The exceptional properties of Nd-Fe-B magnets make them essential in key technologies, including renewable energy systems, electric vehicle motors, wind turbine generators, and consumer electronics [1]. As e-mobility and renewable energy sectors expand, demand for these high-performance magnets is projected to increase significantly [2]. However, their production relies heavily on rare earth elements (REEs), presenting challenges due to supply security, market fluctuations, and environmental concerns associated with rare earth mining, which remains largely monopolized outside Europe. Research efforts have targeted reducing heavy rare earth (HRE) dependency in magnet production and developing recycling methods to reclaim REEs from industrial residues, pre-consumer scrap, and end-of-life products [3-5]. Despite progress, scalable industrial applications of these strategies are still under development.

Our study focuses on the functional recycling of Nd-Fe-B magnets from diverse waste streams, demonstrating their potential to replace primary magnets across various applications without performance loss. This approach not only mitigates costs and supply risks but also advances a more sustainable circular economy.

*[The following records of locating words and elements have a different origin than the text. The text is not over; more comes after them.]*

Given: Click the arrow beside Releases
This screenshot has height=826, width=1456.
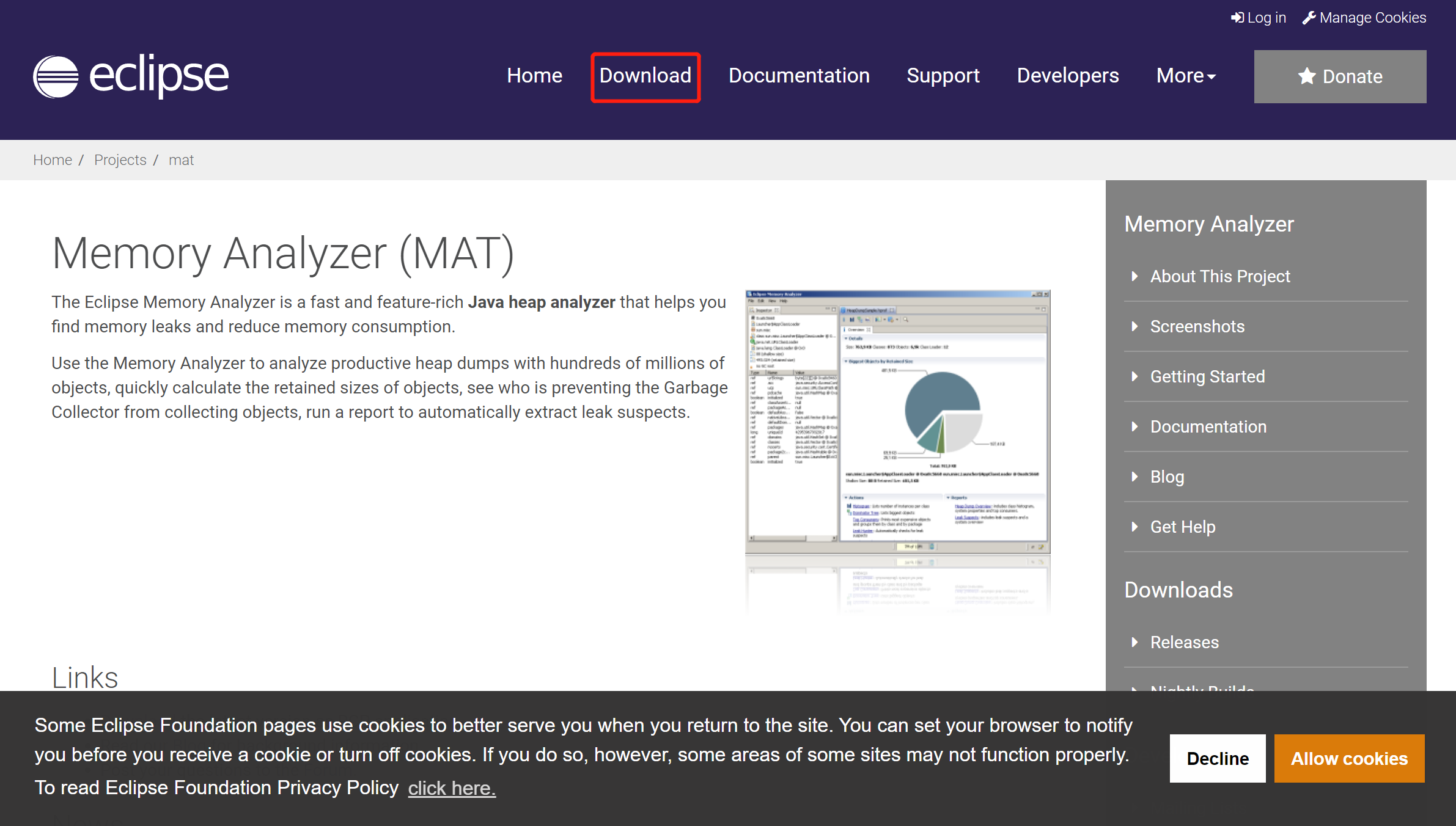Looking at the screenshot, I should [x=1134, y=642].
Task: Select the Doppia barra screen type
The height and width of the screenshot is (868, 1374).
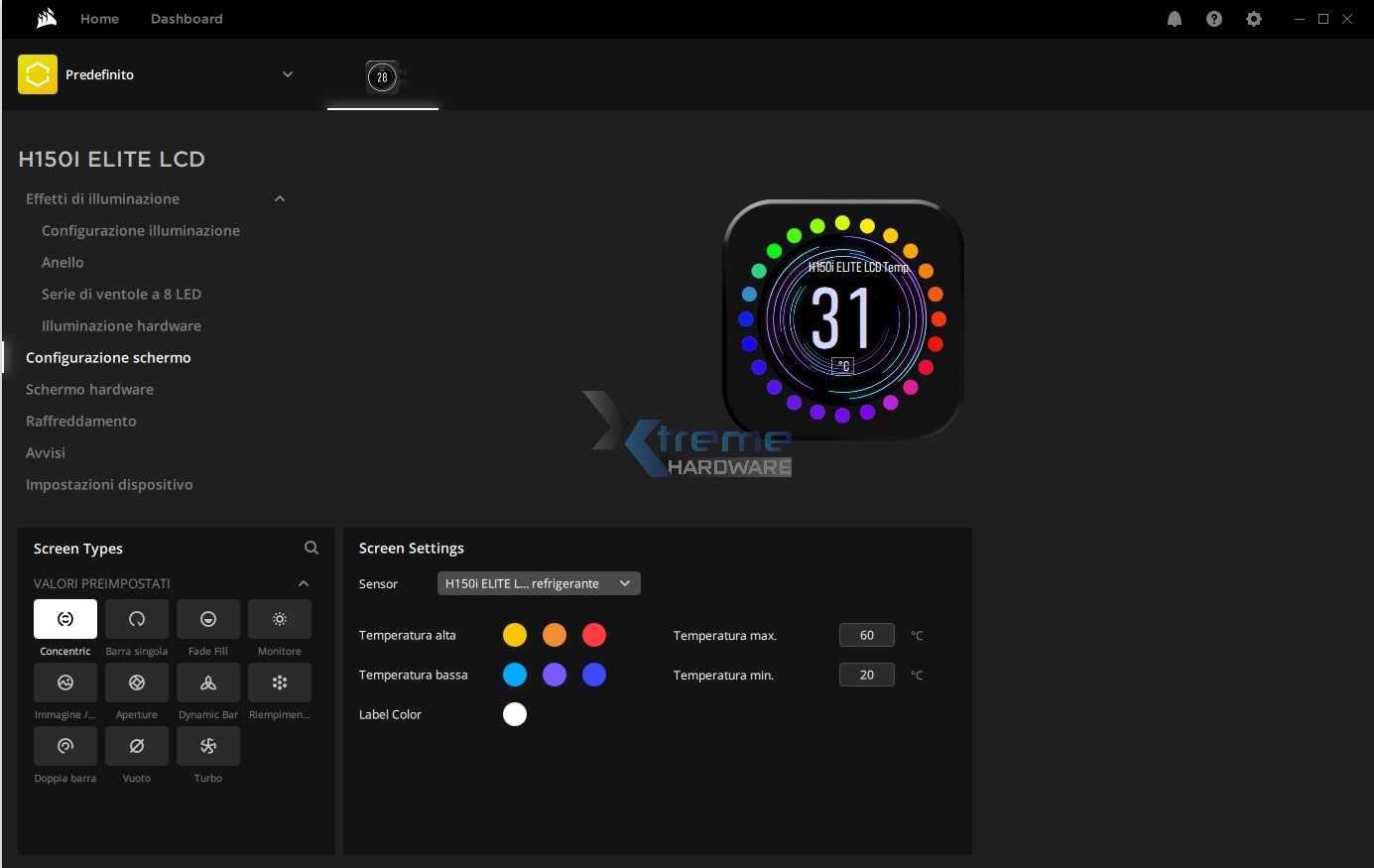Action: pyautogui.click(x=65, y=746)
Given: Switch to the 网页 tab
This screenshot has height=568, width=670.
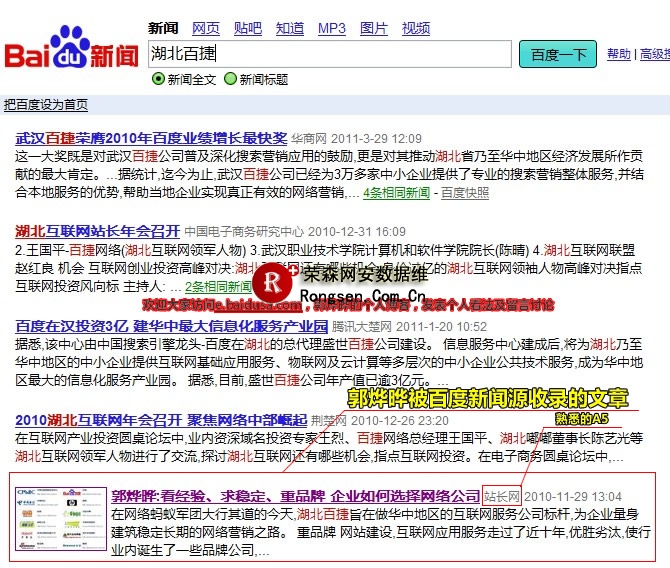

To achieve this, Nd-Fe-B magnets were sourced and recycled by functional recycling process from end-of-life products (e.g., electric motors, wind turbines, and traction motors) and production wastes. After collection and recycling, three prototypes (Pedelec, e-Scooter, and hoverboard) were examined for their magnetic property profiles and ease of dismantling. The magnetic properties of the recycled magnets were compared with target values obtained from primary magnets extracted from the investigated devices. Results indicate that the recycled magnets possess sufficient magnetic characteristics, making them suitable substitutes for primary magnets in these applications. Motors in these devices were reassembled using recycled magnets in place of the primary ones. Motor performance tests with a speed-controlled load machine showed that motors using recycled magnets operated effectively, with performance and efficiency comparable to those using primary magnets (Figure 1). These findings confirm the viability of using recycled magnets in e-mobility applications.